Exactly and in full, give the records again.

___ Data extract ___

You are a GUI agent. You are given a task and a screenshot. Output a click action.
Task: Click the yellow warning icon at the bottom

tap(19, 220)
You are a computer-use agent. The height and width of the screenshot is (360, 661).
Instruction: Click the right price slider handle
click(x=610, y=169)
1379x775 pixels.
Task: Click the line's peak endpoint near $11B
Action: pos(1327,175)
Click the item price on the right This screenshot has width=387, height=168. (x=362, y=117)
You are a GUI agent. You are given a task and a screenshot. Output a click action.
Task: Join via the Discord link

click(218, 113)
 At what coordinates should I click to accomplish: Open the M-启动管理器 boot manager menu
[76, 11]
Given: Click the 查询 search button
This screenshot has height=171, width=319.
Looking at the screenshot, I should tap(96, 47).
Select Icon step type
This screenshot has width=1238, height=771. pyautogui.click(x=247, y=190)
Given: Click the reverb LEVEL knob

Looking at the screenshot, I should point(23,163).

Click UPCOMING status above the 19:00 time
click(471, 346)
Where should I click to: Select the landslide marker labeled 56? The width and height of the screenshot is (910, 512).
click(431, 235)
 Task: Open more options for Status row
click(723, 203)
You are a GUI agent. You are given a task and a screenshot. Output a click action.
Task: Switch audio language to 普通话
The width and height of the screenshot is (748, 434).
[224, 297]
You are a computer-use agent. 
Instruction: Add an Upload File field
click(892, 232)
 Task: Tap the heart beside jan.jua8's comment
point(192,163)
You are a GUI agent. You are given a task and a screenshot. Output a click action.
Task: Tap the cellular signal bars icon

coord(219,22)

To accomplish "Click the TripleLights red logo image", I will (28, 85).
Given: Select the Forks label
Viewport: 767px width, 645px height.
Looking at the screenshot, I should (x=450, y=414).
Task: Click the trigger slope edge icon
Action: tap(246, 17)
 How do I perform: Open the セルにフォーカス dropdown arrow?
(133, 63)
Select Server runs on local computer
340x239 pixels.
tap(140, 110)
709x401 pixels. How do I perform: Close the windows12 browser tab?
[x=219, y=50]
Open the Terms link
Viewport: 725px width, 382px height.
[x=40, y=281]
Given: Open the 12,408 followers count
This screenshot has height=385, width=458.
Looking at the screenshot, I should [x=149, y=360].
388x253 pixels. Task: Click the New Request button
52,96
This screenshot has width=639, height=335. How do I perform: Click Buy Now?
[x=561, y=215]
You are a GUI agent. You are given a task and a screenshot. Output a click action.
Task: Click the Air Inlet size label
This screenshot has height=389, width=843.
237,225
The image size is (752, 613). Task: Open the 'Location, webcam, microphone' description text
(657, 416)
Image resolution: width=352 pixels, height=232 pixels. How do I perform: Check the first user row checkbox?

___

▶ [Solved exercise]
You are a GUI agent. You are given a task and a screenshot. Output a click action.
Task: Click the yellow warning icon at the bottom

tap(19, 220)
You are a computer-use agent. The height and width of the screenshot is (360, 661).
Instruction: Click the right price slider handle
click(x=610, y=169)
1379x775 pixels.
Task: Click the line's peak endpoint near $11B
Action: pos(1327,175)
Click the item price on the right This screenshot has width=387, height=168. (x=362, y=117)
You are a GUI agent. You are given a task and a screenshot. Output a click action.
Task: Join via the Discord link

click(218, 113)
 At what coordinates should I click to accomplish: Open the M-启动管理器 boot manager menu
[76, 11]
Given: Click the 查询 search button
This screenshot has height=171, width=319.
Looking at the screenshot, I should tap(96, 47).
Select Icon step type
This screenshot has width=1238, height=771. pyautogui.click(x=247, y=190)
Given: Click the reverb LEVEL knob

Looking at the screenshot, I should point(23,163).

Click UPCOMING status above the 19:00 time
click(471, 346)
Where should I click to: Select the landslide marker labeled 56? The width and height of the screenshot is (910, 512).
click(431, 235)
 Task: Open more options for Status row
click(723, 203)
You are a GUI agent. You are given a task and a screenshot. Output a click action.
Task: Switch audio language to 普通话
The width and height of the screenshot is (748, 434).
[224, 297]
You are a computer-use agent. 
Instruction: Add an Upload File field
click(892, 232)
 Task: Tap the heart beside jan.jua8's comment
point(192,163)
You are a GUI agent. You are given a task and a screenshot. Output a click action.
Task: Tap the cellular signal bars icon

coord(219,22)

To accomplish "Click the TripleLights red logo image", I will (28, 85).
Given: Select the Forks label
Viewport: 767px width, 645px height.
Looking at the screenshot, I should (x=450, y=414).
Task: Click the trigger slope edge icon
Action: tap(246, 17)
 How do I perform: Open the セルにフォーカス dropdown arrow?
(133, 63)
Select Server runs on local computer
340x239 pixels.
tap(140, 110)
709x401 pixels. How do I perform: Close the windows12 browser tab?
[x=219, y=50]
Open the Terms link
Viewport: 725px width, 382px height.
[x=40, y=281]
Given: Open the 12,408 followers count
This screenshot has height=385, width=458.
Looking at the screenshot, I should [x=149, y=360].
388x253 pixels. Task: Click the New Request button
52,96
This screenshot has width=639, height=335. How do I perform: Click Buy Now?
[x=561, y=215]
You are a GUI agent. You are given a task and a screenshot. Output a click action.
Task: Click the Air Inlet size label
This screenshot has height=389, width=843.
237,225
The image size is (752, 613). Task: Open the 'Location, webcam, microphone' description text
(657, 416)
Image resolution: width=352 pixels, height=232 pixels. How do I perform: Check the first user row checkbox?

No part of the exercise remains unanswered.